# Clustering Consulting Project
<hr>

A company got hacked and they have gathered valuable data to figure out how many hacker actually got into their system. The technology firm has 3 potential hackers that perpetrated the attach. Their certain of the first two hackers but they are not very sure if the third hacker was involved or not. One last key fact is that the forensic engineer knows that the hackers trade off attacks, meaning they should each have roughly the same amount of attacks. For example, if there were 100 total attacks, then in a 2 hacker situation each should have about 50 hacks.

In [1]:
from pyspark.sql import SparkSession
spark = SparkSession.builder.appName('k-means').getOrCreate()

In [2]:
from pyspark.ml.clustering import KMeans

In [3]:
data = spark.read.csv('./hack_data.csv', header=True, inferSchema=True)

### Data Description
<hr>

- **Session_Connection_Time:** How long the session lasted in minutes
- **Bytes_Transferred:** Number of MB transferred during session
- **Kali_Trace_Used:** Indicates if the hacker was using Kali Linux
- **Server_Corrupted:** Number of servers corrupted during the attack
- **Pages_Corrupted:** Number of pages illegally accessed
- **Location:** Location attack came from (Probably useless because the hackers used VPNs)
- **WPM_Typing_Speed:** Their estimated typing speed based on sessions logs

In [4]:
data.printSchema()

root
 |-- Session_Connection_Time: double (nullable = true)
 |-- Bytes Transferred: double (nullable = true)
 |-- Kali_Trace_Used: integer (nullable = true)
 |-- Servers_Corrupted: double (nullable = true)
 |-- Pages_Corrupted: double (nullable = true)
 |-- Location: string (nullable = true)
 |-- WPM_Typing_Speed: double (nullable = true)



I think `Location` is useless since hacker use VPN to perform attacks.
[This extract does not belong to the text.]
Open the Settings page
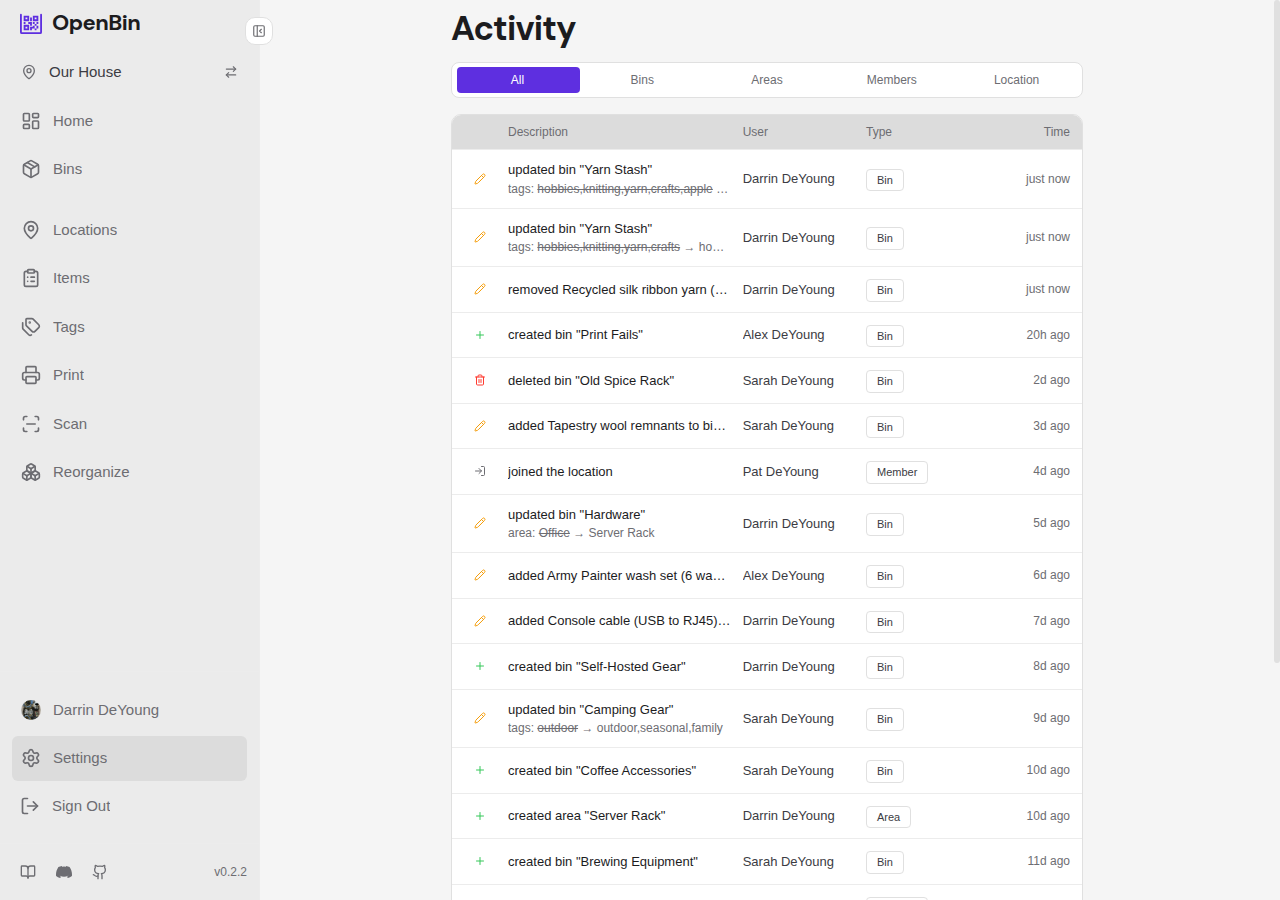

I'm going to exclude it.

In [7]:
features_columns = data.select('Session_Connection_Time',
                               'Bytes Transferred',
                               'Kali_Trace_Used',
                               'Servers_Corrupted',
                               'Pages_Corrupted',
                               'WPM_Typing_Speed')

In [50]:
features_columns.columns

['Session_Connection_Time',
 'Bytes Transferred',
 'Kali_Trace_Used',
 'Servers_Corrupted',
 'Pages_Corrupted',
 'WPM_Typing_Speed']

In [23]:
from pyspark.ml.feature import VectorAssembler

In [24]:
assembler = VectorAssembler(inputCols=features_columns.columns, outputCol='features')

In [27]:
final_data = assembler.transform(data)

In [28]:
final_data.printSchema()

root
 |-- Session_Connection_Time: double (nullable = true)
 |-- Bytes Transferred: double (nullable = true)
 |-- Kali_Trace_Used: integer (nullable = true)
 |-- Servers_Corrupted: double (nullable = true)
 |-- Pages_Corrupted: double (nullable = true)
 |-- Location: string (nullable = true)
 |-- WPM_Typing_Speed: double (nullable = true)
 |-- features: vector (nullable = true)



Scaling the data is case we need to do so. I'm performing the model without scaling the data.

In [51]:
# from pyspark.ml.feature import StandardScaler

In [52]:
# scaler = StandardScaler(inputCol='features', outputCol='scaled_features')

In [53]:
# final_pred = scaler.fit(fina_data).transform(fina_data)

In [54]:
# final_pred.head()

In [55]:
kmeans2 = KMeans(featuresCol='features', k=2)
kmeans3 = KMeans(featuresCol='features', k=3)

In [56]:
model2 = kmeans2.fit(final_data)
model3 = kmeans3.fit(final_data)

In [57]:
model2.transform(final_data).groupBy('prediction').count().show()

+----------+-----+
|prediction|count|
+----------+-----+
|         1|  171|
|         0|  163|
+----------+-----+



In [58]:
model3.transform(final_data).groupBy('prediction').count().show()

+----------+-----+
|prediction|count|
+----------+-----+
|         1|  144|
|         2|   99|
|         0|   91|
+----------+-----+



Based on the forensic hint and the clustering K-Mean algorithm, only two hackers were involved in the attack.